観天望気を学ぶ第11回目の机上講習は観天望気(かんてんぼうき)について教えていただきました。
「観天望気」って知ってましたか?私は始めてこの言葉を知りました。自然現象をもとに天気を予測することなんですね。
自然現象から天気を予測することも大切な登山技術の一つ。感性と五感で天気を予測するのも山歩きの楽しみになるようです。さて、どんなものがあるのか学びましょう。

目に見える形で天気の変化を知らせてくれます。形や変化の様から情報を読み取りましょう。
1、悪天に向かうときの雲の変化
 雲が厚く、暗く、重い感じになって高度が下がっていく。
2、レンズ雲(笠雲)
 山を乗り越える時に生じた気流の上下動がそのまま波となって発生したレンズ型の雲で、天気が下り坂のときに見られる。

1、風上側は曇天、風下側は好天
 湿った空気が山を越える時、山の風上側は雲が発生しやすく、雨や雪が降る。風下側は下降気流のため雲やガスは消える。
2、山風と谷風
 日中は山麓から山頂に向かって風が吹く(谷風)。 夜間は山頂から山麓に向かって風が吹く(山風)。 天気が安定しているときはこのような現象が保たれるが、乱れている時は天気が変化する兆し。

気温

夜間が冷え込むと翌日は好天になる。夜間に雲がないときには放射冷却で気温が下がる。翌日は好天になりやすい。

視界

ものがはっきり見えると悪天。気圧の谷が接近すると大気が乱れて霞やモヤが分散するため下界や遠くのものがはっきり見える。

星の瞬きが激しいのは悪天。上空の風が強まったり、上空の空気の層に寒暖の境ができると星の光が屈折していつもより激しく瞬いて見える。

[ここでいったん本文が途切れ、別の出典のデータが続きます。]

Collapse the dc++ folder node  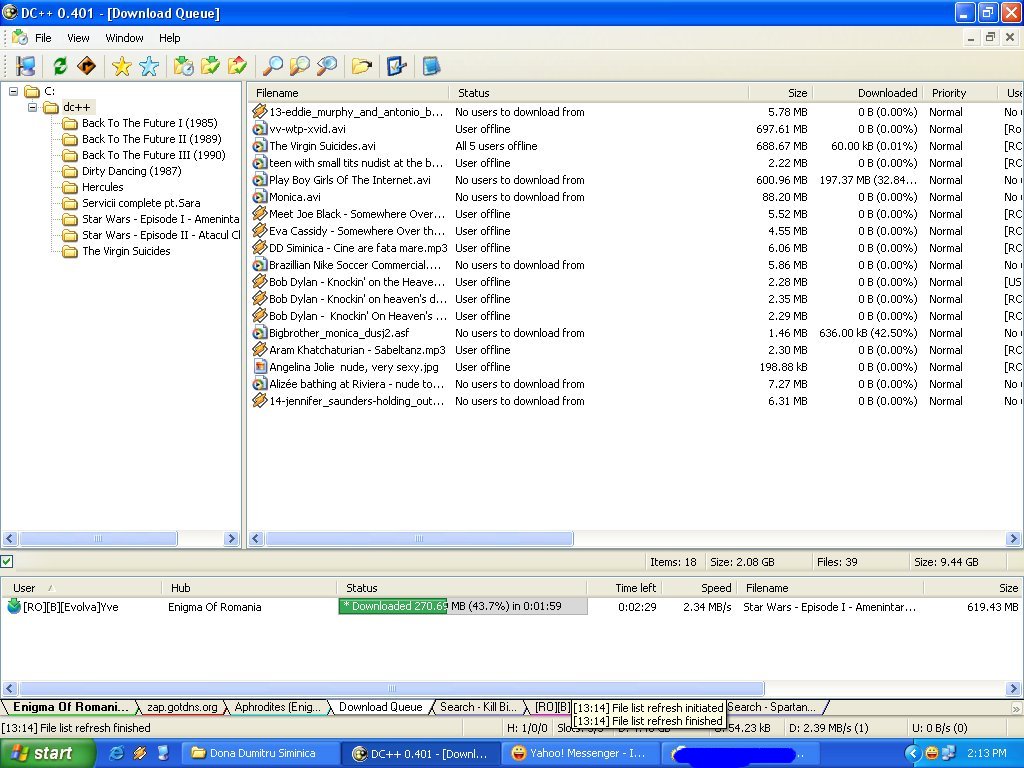(32, 108)
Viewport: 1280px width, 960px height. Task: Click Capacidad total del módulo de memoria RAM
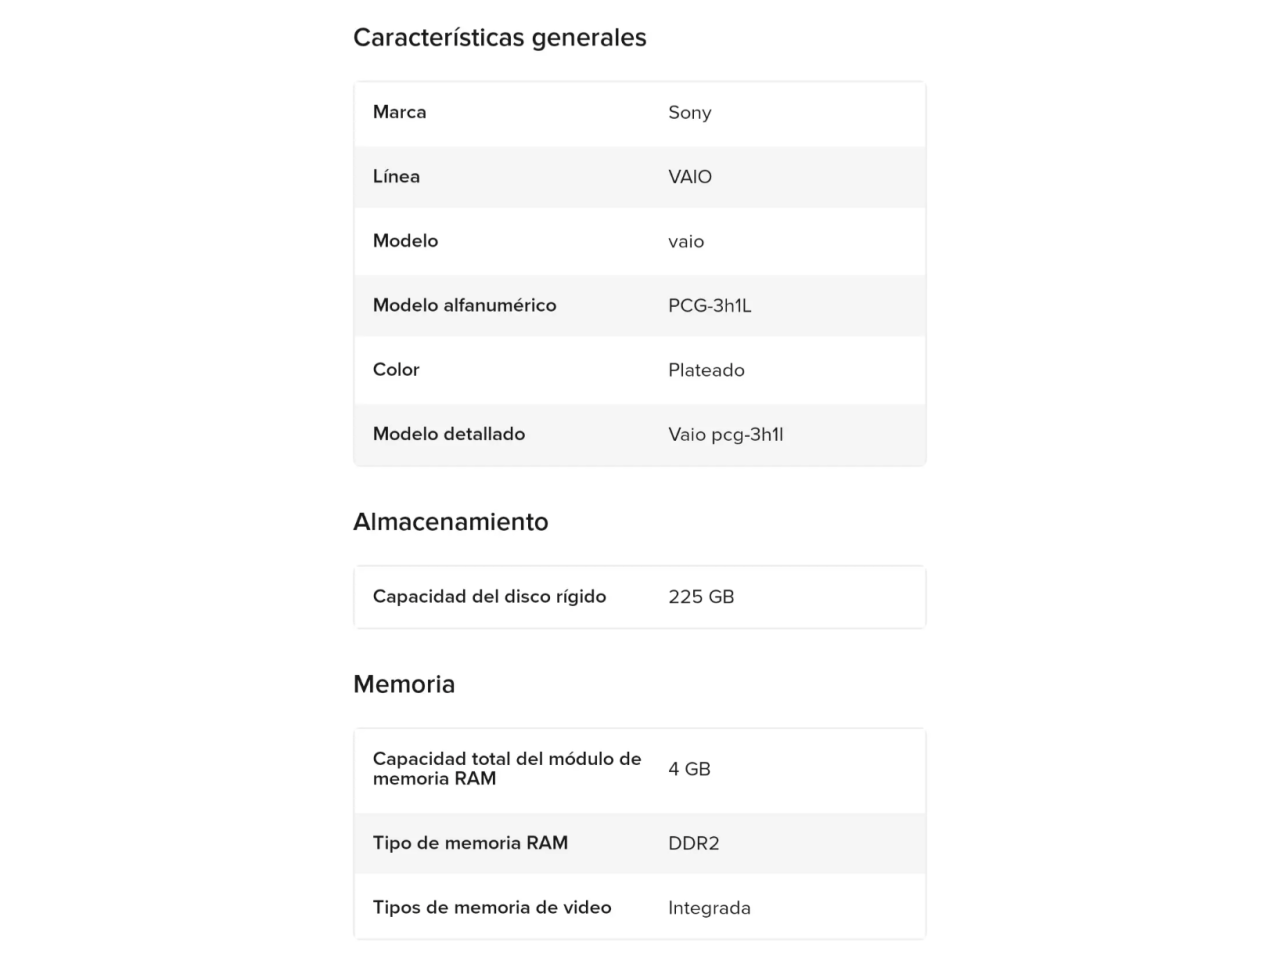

遠くの音が聞こえたら悪天。気圧の谷が近づくと空気は湿気を含んで音の伝わりがよくなる。

朝焼け・夕焼け

焼け方が赤から黒味がかった異常な焼け方をする時は、天気が悪化する前兆。発達した低気圧の接近時に水蒸気が多くなり起きる現象。

上高地の観天望気

1、焼岳の煙が上高地のほうへ流れると天気が崩れる
2、西から六百山へ向かって雲が流れると天気が悪くなる
3、焼岳の中腹まで雲が下がると雨になる
4、秋の朝の気温がなま暖かいと雨になる
5、キジバトが激しく鳴くと雨になる (←本当か不明)

天気のことわざ

1、燕が低く飛ぶと雨(湿気のために虫が高く飛べないため捕食する燕も低く飛ぶとの説)
2、雷三日(寒気が三日くらい停滞するため)
3、子供が騒ぐと雨(低気圧が近づくと神経に障る?)
4、猫が顔を洗うと雨(顔をなでる手が耳を越えると雨になるという話もあり)
ことわざは、どこまでが信用できるか怪しいものもあります。

<記者の感想>
観天望気は経験と観察力がないと難しそうです。子供の頃に母から雲の流れ方で天気がどうなるか教えてもらったことを思い出しました。意外と知らずに身についている事もあるかもしれません。たまに肌で感じることもありますよね。「上高地の観天望気」のような地方ならではの観天望気も調べてみると面白いかもしれません。